Your objective ->
Extract every line from the records below that contains the word "agent".

───── Records ─────

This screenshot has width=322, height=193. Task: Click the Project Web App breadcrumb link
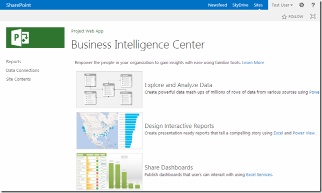coord(88,31)
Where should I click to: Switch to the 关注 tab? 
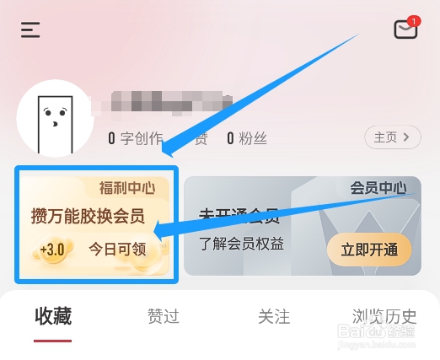click(274, 316)
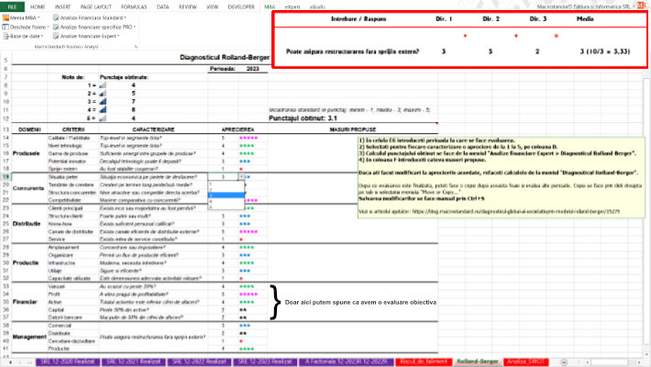Image resolution: width=651 pixels, height=367 pixels.
Task: Open the Meniu MBA ribbon menu
Action: coord(26,17)
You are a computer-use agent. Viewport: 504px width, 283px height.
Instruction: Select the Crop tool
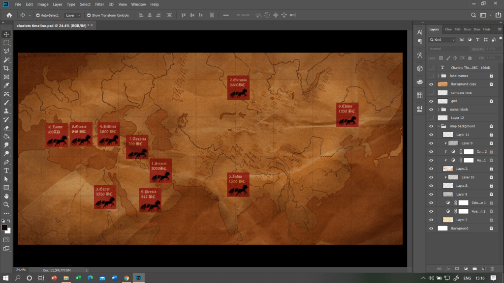[6, 68]
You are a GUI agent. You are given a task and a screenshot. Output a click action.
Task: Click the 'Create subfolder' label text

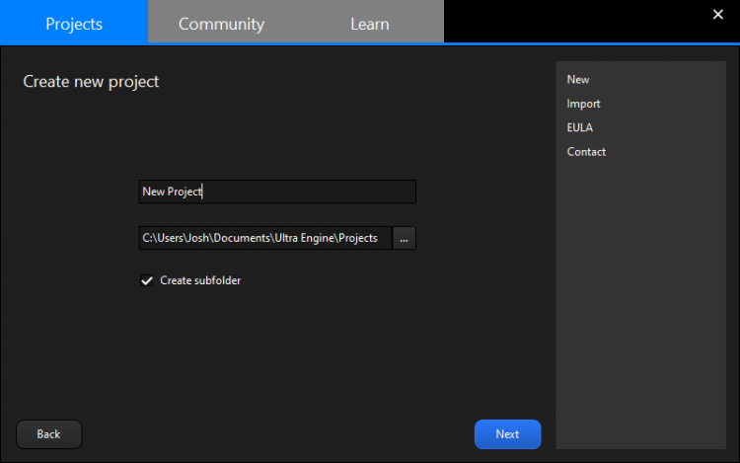pyautogui.click(x=200, y=280)
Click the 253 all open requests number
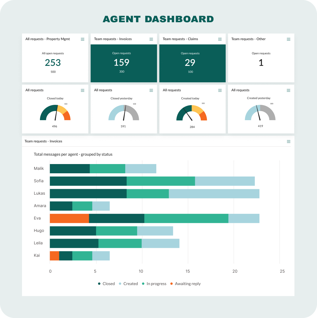 pos(53,62)
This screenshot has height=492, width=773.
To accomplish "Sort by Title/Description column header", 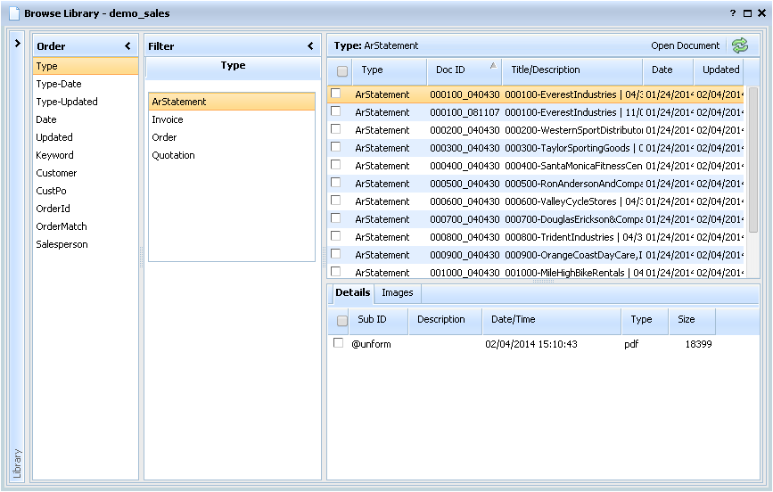I will tap(544, 70).
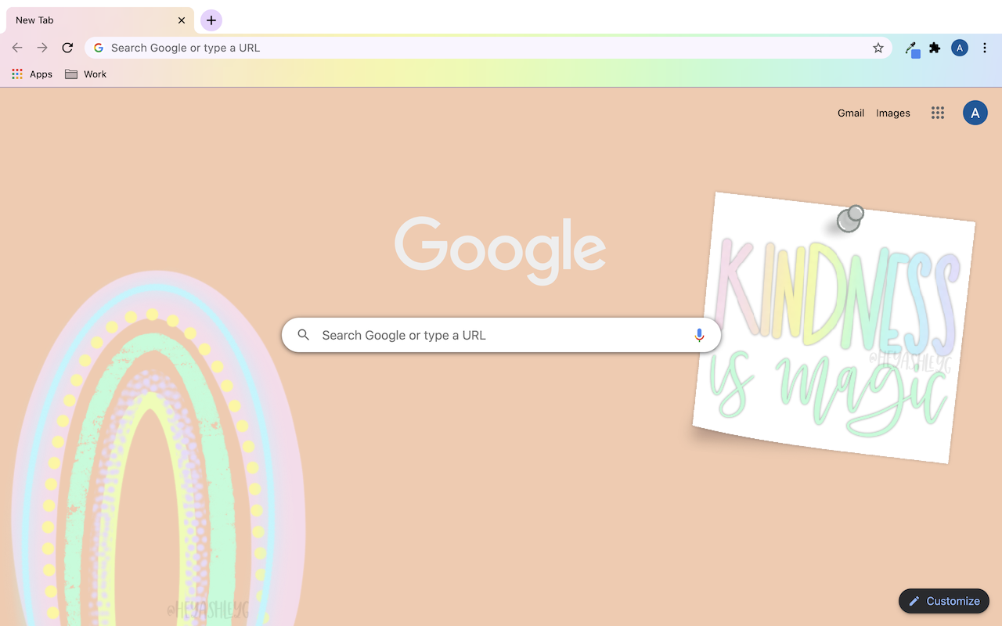Open the Apps bookmark shortcut

click(32, 74)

─────

Exercise answer ->
You are a computer-use agent. Viewport: 504px width, 283px height.
You are a GUI agent. You are given a task and a screenshot. Output a click action.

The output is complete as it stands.